* Start EXTRACT TO READ *

I just don't know Mark - what is the "genuine belief" that requires that Maori not be able to take a tour of some exhibits? What is its historical and cultural underpinning? How is that belief being responded to? Are we talking about a complete ban - "no Maori under any circumstances!" - or are we talking about a preference? Got more details, or just flinging stuff around?

You see, unless there is some comparable case that really exists that has been treated differently, your cries of "hypocrite! hypocrite!" sound a bit, well ... silly, really. Almost as if you are trying to manufacture an issue where one doesn't exist, so as to meet your preconcieved ideological notions of how "the left" (that unitary, single-minded beast) behaves. Which is all very comforting for you, no doubt. But a little bit boring for the rest of us to have to wade through.

Oh, and when you say "the other elephant in the room is that the tapu will be lifted for the public viewing but not for the tour!", what exactly do you mean? Because I think the point is that Te Papa doesn't put these items on public display when there are issues of tapu.

by Maia on October 12, 2010
Maia

Andrew - I agree with a lot of what you said, but I think that the practical appplication of this is more onerous than you have allowed, and that Te Papa could go further to balance that.

From the coverage I am under the impression that this is a tour intended for those working for small museums around the country.

In practice, museums will be required to book  travel and accomodation for those attending the day in advance.  Therefore the tour won't be open not just to women menstruating, but any woman who isn't sure that she won't be menstruating.  Large numbers of women don't have regular cycles. This (and the fact that employers may not feel comfortable talking about menstruation with their female employees - if it is employers who are making the decisions about who should go) encourages discriminatory practices and for those museums to send men instead of women.

* End EXTRACT TO READ *

▶ AIM A: In the comments about the Te Papa tour, who does Maia understand the tour to be intended for?
▶ AIM B: Carry on the comments about the Te Papa tour from their last sentence.
The records can be left aside.

* Start RECORDS SUPPLIED *

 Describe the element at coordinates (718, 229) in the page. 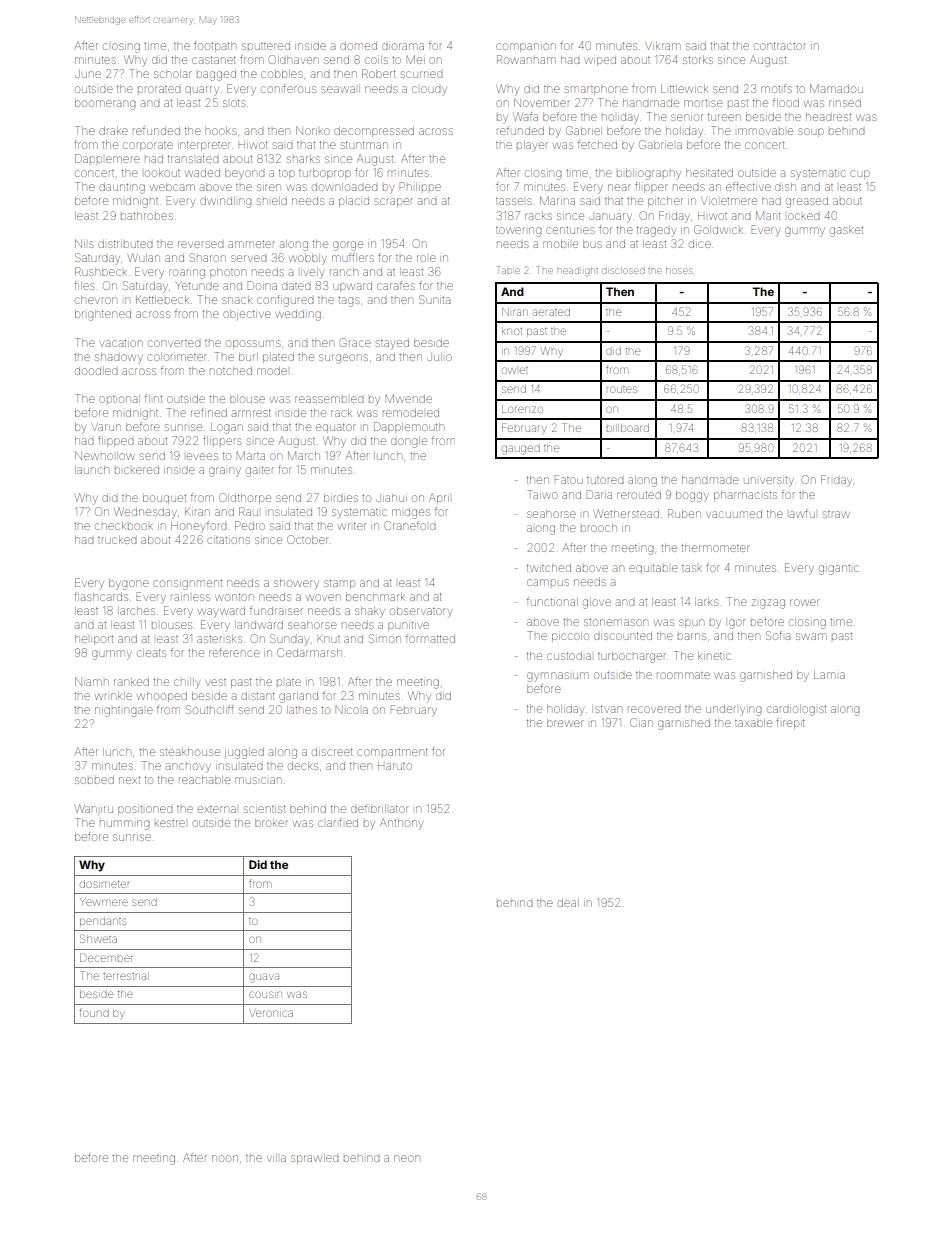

* End RECORDS SUPPLIED *
* Start RECORDS SUPPLIED *

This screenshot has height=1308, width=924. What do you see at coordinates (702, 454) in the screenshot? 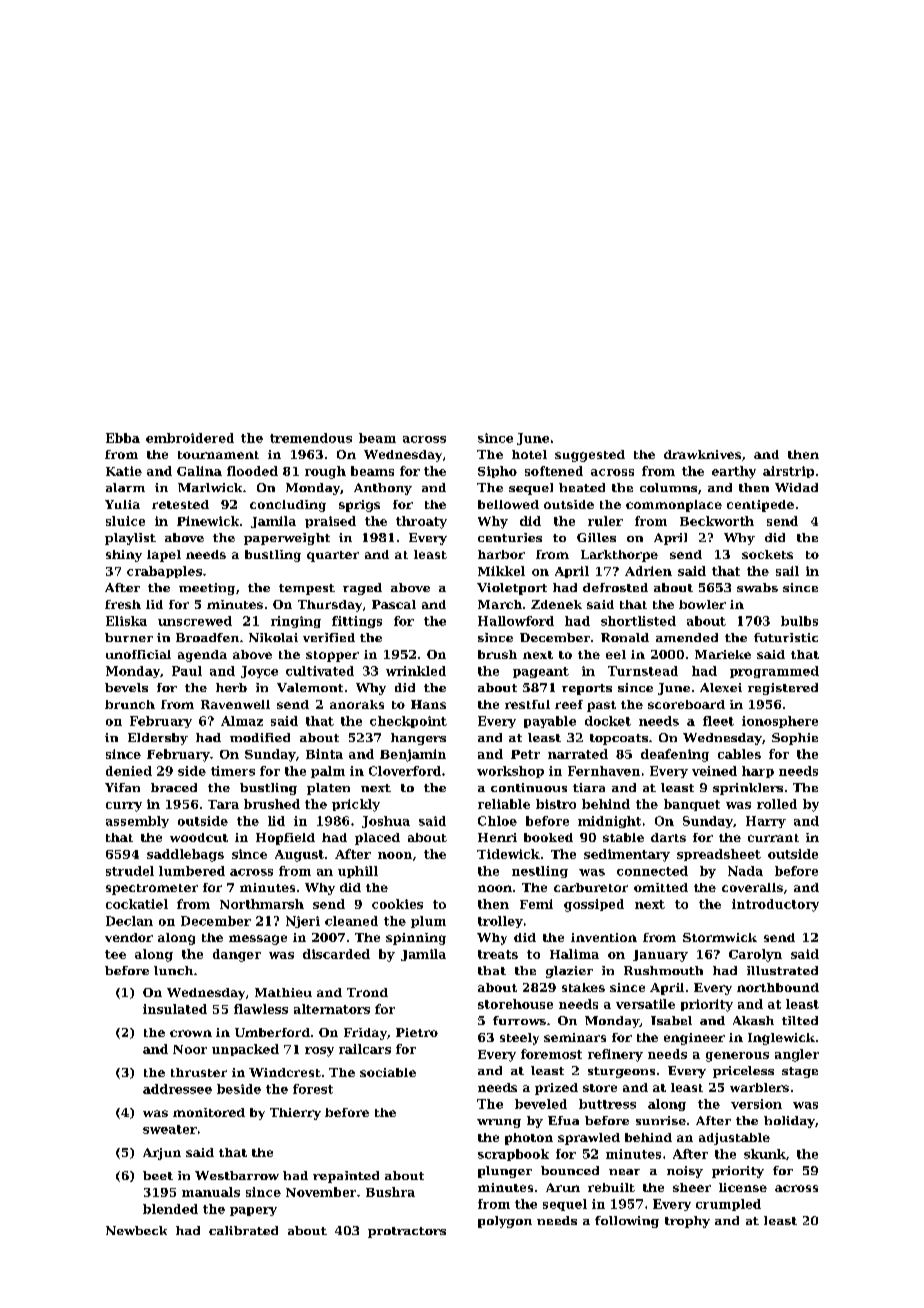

* End RECORDS SUPPLIED *

▶ TASK RESPONSE A: Those working for small museums around the country.

▶ TASK RESPONSE B:
It looks like this day looks like it woul be a networking opportunity with other musesums, as well as an opportunity to see the collection.  I don't think think it's appropriate for a state institution to set up such an event in a way that encourages discrimination.  On top of that Te Papa's solution of seeing the tour at their own convenience is problematic in practice, because of the issue of not all women having regular cycles (the short notice that would be needed to book travel and accomodation would drive prices up and again encourage people to send men).

I think there is a solution to this, usually I think competing rights cases can are actually about lack of resources.  Firstly Te Papa couldmake it clear that the rest of the day is open to all, it seems as if the tour of Taonga is only one part of the day.  So that women museum employees who were menstruating wouldn't miss out on the day as a whole.  If Te Papa then volunteered to meet the costs of anyone who needed to make a second trip to see the collection then (as long as they were prepared to pay for the added ), then small mueseums wouldn't have a disincentive to discriminate among their employees and choose men over women (which I think hte current situation does).

I'm not a lawyer so I don't know how this relates to their legal obligations.  But I really don't think you've allowed for the full the practical implications of not allowing menstruating women to attend an event, when that event is organised for people who live in another place, and many institutions could send men in their place.

by Craig Ranapia on October 12, 2010
Craig Ranapia

But your point is, exactly?

You can put ex-MP on your c.v. because a lot of people had no respect at all for the customary assumption that your vagina made you incompetent to rationally cast a ballot, let alone hold public office.

You also happily studied at a university that, in my grandmother's life time, did not allow women to take degrees -- a state of affairs that had quite happily existed for centuries.

I can't say I found male only suffrage and forbidding women to pollute the hallowed precincts of Cambridge customs that were worthy of anyone's respect.  Nor do I mourn their passing.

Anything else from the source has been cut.